**** Extract provided ****

[Sergio Leone always did things extra big. For his
opening sequence at the train station, he ordered a football field-sized
platform of railroad ties, stacked end to end (shown). While he and a sound
tech were taping the sound of the creaky windmill, one assistant allegedly
said, “We should put some oil on those gears.” Leone replied, “If you touch it,
I will strangle you!” –All Once Upon a Time in the West images courtesy
Paramount Pictures].
True West Magazine
By Bob Boze Bell
January 24, 2017
The classic opening scene that Sergio Leone called the “summa” of his career was ambitious and complicated, and it wasn’t the easiest of shoots. With three successful Westerns under his belt, Leone had big plans for the fourth.
“I wanted to say farewell to the three characters from
The Good, the Bad and the Ugly and to do so in style…. So I hoped that the
three pistoleri who are killed by Charlie Bronson at the beginning of Once Upon
a Time in the West would be Clint Eastwood, Lee Van Cleef, and Eli Wallach. The
other two agreed, but Clint was the only one who didn’t want to do it—so there
wasn’t any point in using Lee Van Cleef and Eli Wallach. It wasn’t a question
of expense—he just couldn’t see the funny side of it…,” said Leone, the
legendary Italian director who crafted the so-called Dollar trilogy that made
Eastwood an international star.
Duster Mania
“The dusters were a mania of [Sergio’s], and they became
a mania of the time as well,” said Carlo Simi, production designer. “We went to
look at costumes at Western Costume in California, and we happened to find
these beautiful dusters, which were dustcoats for riding. They had also been
shown in the film by John Ford, The Man Who Shot Liberty Valance, in the
flashback. They were white, so we changed them to chocolate brown. Before we
changed them, they looked like they were worn by ice cream vendors.”
A Hollywood production keeps extra costumes around as
insurance. When Eastwood showed up in Spain for his first assignment, 1967’s A
Fistful of Dollars, he was somewhat amused that the main actors didn’t have
duplicate costumes: two hats, two vests, two pairs of pants, because a vest
might get torn in a fight scene, or a hat run over by a train during a take.
Not so with the Italians. As we shall see, this costume arrangement gets pretty
bizarre by the end of shooting the opening for
Once Upon a Time in the West.

**** Source information ****

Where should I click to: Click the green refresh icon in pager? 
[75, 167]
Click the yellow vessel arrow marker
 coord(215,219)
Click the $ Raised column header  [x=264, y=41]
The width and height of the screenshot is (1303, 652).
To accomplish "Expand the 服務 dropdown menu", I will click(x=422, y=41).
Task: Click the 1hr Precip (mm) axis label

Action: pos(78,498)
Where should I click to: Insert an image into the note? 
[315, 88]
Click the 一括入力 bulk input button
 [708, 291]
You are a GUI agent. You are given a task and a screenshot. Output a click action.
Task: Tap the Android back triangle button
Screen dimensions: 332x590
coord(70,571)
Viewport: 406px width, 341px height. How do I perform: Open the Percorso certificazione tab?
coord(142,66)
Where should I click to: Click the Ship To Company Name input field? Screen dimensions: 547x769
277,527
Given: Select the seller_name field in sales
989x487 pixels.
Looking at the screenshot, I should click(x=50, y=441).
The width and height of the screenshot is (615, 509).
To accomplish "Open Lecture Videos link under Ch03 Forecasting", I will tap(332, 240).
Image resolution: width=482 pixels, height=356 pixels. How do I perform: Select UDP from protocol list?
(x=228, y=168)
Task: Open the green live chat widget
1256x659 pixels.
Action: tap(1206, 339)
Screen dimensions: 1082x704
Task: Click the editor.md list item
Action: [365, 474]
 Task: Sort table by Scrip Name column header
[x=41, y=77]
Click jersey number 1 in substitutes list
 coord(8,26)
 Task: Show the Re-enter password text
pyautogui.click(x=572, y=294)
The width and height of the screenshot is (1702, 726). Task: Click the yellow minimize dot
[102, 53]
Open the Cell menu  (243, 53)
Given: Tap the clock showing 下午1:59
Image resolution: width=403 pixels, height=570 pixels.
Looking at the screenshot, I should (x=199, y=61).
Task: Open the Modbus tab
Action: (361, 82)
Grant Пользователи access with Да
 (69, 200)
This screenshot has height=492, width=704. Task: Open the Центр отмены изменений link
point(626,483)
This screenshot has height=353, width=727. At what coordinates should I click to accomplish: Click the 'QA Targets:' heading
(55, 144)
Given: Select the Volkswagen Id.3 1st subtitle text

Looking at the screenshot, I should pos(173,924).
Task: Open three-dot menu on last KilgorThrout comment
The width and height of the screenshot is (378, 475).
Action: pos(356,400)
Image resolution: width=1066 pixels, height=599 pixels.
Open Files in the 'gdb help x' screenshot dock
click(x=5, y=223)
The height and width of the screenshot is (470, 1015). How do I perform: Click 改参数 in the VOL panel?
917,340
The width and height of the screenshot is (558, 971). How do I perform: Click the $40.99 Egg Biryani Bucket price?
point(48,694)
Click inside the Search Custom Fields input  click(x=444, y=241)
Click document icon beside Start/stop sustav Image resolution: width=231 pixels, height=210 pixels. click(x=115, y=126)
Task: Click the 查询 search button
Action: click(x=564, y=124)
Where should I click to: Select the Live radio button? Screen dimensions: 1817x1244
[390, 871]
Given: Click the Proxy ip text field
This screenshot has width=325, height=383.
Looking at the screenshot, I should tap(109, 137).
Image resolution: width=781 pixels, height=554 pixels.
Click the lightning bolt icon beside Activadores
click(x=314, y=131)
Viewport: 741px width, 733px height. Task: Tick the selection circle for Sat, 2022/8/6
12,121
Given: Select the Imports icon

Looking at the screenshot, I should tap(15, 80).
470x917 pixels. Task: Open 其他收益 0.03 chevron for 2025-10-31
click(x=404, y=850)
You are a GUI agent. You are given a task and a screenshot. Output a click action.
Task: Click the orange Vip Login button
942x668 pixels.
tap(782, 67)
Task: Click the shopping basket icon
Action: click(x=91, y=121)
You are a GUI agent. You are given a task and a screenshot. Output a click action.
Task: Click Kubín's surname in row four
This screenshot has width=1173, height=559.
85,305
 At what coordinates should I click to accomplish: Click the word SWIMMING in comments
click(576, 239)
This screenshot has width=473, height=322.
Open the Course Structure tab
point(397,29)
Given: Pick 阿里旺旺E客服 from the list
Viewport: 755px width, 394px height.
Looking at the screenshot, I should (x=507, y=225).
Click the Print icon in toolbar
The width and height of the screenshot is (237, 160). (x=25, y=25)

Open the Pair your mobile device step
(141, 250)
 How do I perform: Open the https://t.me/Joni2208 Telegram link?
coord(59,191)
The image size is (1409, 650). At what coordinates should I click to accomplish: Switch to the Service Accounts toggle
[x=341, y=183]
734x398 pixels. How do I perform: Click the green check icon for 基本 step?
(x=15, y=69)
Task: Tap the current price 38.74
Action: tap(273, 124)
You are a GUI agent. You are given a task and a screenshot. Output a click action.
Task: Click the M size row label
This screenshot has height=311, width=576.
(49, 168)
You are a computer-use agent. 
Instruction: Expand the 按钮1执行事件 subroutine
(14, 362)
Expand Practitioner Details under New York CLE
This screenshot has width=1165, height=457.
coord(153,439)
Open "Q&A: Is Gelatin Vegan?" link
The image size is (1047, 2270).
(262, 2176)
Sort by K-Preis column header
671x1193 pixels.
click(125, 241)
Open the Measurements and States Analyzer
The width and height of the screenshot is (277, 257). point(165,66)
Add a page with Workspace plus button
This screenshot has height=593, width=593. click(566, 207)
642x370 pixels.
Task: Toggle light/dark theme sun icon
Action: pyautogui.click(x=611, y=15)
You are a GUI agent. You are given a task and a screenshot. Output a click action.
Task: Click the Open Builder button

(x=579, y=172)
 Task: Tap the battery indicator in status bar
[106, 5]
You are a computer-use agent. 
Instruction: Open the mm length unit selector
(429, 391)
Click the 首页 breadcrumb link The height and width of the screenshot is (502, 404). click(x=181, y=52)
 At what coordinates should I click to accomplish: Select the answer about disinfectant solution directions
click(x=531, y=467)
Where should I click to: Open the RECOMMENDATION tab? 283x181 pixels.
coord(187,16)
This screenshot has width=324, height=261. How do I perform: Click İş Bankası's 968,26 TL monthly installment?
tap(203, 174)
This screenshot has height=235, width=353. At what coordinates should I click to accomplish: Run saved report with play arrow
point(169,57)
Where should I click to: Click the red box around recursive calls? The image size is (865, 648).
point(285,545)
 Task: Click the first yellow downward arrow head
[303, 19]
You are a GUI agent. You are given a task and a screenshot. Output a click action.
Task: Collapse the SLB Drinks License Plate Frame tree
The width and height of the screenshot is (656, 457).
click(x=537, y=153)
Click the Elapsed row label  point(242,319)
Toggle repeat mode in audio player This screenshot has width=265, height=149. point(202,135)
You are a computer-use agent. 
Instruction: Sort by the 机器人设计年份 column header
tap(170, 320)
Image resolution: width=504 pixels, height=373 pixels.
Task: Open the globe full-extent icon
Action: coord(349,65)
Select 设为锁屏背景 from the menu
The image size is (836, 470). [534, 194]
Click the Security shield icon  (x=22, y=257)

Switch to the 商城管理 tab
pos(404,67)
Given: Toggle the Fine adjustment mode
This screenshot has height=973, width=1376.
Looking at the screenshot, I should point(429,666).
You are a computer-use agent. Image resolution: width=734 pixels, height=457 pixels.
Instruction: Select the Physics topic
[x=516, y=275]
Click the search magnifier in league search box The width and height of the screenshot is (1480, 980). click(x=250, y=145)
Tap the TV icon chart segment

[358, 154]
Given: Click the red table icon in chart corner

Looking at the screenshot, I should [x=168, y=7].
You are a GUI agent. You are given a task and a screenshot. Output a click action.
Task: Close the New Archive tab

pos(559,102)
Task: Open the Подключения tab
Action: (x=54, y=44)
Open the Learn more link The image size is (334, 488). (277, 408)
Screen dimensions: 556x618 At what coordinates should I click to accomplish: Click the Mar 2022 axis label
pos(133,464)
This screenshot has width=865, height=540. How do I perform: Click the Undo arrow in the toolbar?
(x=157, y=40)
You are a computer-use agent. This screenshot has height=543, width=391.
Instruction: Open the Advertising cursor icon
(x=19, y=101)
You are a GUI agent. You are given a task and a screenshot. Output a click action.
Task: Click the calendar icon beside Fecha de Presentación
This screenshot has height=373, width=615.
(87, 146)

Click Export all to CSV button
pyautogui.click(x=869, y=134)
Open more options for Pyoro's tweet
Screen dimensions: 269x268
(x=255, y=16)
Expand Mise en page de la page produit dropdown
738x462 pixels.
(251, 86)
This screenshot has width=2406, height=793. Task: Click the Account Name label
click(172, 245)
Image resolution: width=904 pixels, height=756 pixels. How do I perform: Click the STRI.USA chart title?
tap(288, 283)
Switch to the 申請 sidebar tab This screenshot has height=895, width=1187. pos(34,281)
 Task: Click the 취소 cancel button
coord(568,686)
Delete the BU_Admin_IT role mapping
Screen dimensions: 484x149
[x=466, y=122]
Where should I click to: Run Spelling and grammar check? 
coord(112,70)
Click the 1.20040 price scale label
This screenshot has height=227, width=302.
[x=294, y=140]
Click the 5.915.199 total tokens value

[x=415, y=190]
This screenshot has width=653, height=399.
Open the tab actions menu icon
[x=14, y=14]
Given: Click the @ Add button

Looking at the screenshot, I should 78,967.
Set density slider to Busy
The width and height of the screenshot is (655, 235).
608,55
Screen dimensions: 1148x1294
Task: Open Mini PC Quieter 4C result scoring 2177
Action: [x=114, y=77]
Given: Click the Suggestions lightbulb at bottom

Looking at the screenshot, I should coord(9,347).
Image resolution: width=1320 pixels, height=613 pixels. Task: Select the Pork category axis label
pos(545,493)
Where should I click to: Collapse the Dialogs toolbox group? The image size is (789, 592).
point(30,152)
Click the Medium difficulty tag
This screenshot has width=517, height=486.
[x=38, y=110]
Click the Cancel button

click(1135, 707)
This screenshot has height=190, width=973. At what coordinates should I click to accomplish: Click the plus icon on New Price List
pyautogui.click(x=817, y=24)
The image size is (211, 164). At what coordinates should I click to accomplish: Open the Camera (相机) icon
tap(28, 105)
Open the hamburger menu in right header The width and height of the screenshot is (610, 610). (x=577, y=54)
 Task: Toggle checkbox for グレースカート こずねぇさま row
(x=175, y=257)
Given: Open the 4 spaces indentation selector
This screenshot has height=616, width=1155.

****

▶ **What you will do**
- 1) Can you edit the part of the Once Upon a Time in the West article that opens with "A Hollywood production" and closes with "during a take.", swapping "Spain" for "Italy"?
- 2) Can you continue the Once Upon a Time in the West article from the point where it stops?
The records are separate material and have no connection to the text.

▶ **Answers for this exercise**
- 1)
A Hollywood production keeps extra costumes around as
insurance. When Eastwood showed up in Italy for his first assignment, 1967’s A
Fistful of Dollars, he was somewhat amused that the main actors didn’t have
duplicate costumes: two hats, two vests, two pairs of pants, because a vest
might get torn in a fight scene, or a hat run over by a train during a take.

- 2)
[Desperadoes
Waiting for a Train portrays the movie in Sergio Leone’s mind: Charles Bronson
breaks the lengthy period of waiting in the opening sequence to shoot down
(from left) Eli Wallach, Lee Van Cleef and Clint Eastwood. – All illustrations
by Bob Boze Bell]
Dead On Arrival
The movie’s opening sequence portrays three gunmen
waiting at a train station: Stony (played by Woody Strode), Snaky (Jack Elam)
and Knuckles (Al Mulock).
Toward the end of the four-day shoot, Mulock jumped,
while wearing his costume, from the balcony of his hotel room in Guadix,
Granada, Spain; a crew member saw him fall past the second or third floor of
the hotel before he hit the street. Before the actor got taken away in an
ambulance, Leone shouted, “Get the costume; we need the costume!”
During the bumpy ride to the hospital, Mulock’s broken
rib pierced his lung, and he died. To finish the shoot, Leone outfitted a crew
member in Mulock’s costume. In several of the iconic shots of the trio standing
on the platform, you can see Knuckles looks a little off.
No one knows why 41-year-old Mulock committed suicide.
Born in Toronto to one of the wealthiest families in Canada, Mulock studied
with Lee Strasberg and later started, with David de Keyser, the London Studio,
which taught ‘’The Method’’ to British actors. His film and TV credits included
projects that ranged from 1967’s Hellbenders to 1959’s Tarzan’s Greatest
Adventure and 1965’s Dr. Terror’s House of Horrors to 1966’s Lost Command.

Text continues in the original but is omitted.